A universal consensus regarding standardized pain outcomes does not exist. The personalized pain goal has been suggested as a clinically relevant outcome measure.

Aim:

To assess the feasibility of obtaining a personalized pain goal and to compare a clinically based personalized pain goal definition versus a research-based study definition for stable pain.

Design:

Prospective longitudinal descriptive study.

Measures:

The attending physician completed routine assessments, including a personalized pain goal and the Edmonton Classification System for Cancer Pain, and followed patients daily until stable pain control, death, or discharge.
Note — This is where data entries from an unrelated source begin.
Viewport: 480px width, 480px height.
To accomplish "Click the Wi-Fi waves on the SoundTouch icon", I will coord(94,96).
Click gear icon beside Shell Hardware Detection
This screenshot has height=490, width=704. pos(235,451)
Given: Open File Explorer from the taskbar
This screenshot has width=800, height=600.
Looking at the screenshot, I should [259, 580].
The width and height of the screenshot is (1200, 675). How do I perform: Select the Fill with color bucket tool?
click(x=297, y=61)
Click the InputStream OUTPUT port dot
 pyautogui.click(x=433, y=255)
Stable pain for cognitively intact patients was defined as pain intensity less than or equal to desired pain intensity goal (personalized pain goal definition) or pain intensity ≤3 (Edmonton Classification System for Cancer Pain study definition) for three consecutive days with <3 breakthroughs per day.

Setting/participants:

A total of 300 consecutive advanced cancer patients were recruited from two acute care hospitals and a tertiary palliative care unit.

Results:

In all, 231/300 patients (77%) had a pain syndrome; 169/231 (73%) provided a personalized pain goal, with 113/169 (67%) reporting a personalized pain goal ≤3 (median = 3, range = 0–10). Using the personalized pain goal definition as the gold standard, sensitivity and specificity of the Edmonton Classification System for Cancer Pain definition were 71.3% and 98.5%, respectively. For mild (0–3), moderate (4–6), and severe (7–10) pain, the highest sensitivity was for moderate pain (90.5%), with high specificity across all three categories (95%–100%).

Conclusion:

The personalized pain goal is a feasible outcome measure for cognitively intact patients. The Edmonton Classification System for Cancer Pain definition closely resembles patient-reported personalized pain goals for stable pain and would be appropriate for research purposes. For clinical pain management, it would be important to include the personalized pain goal as standard practice.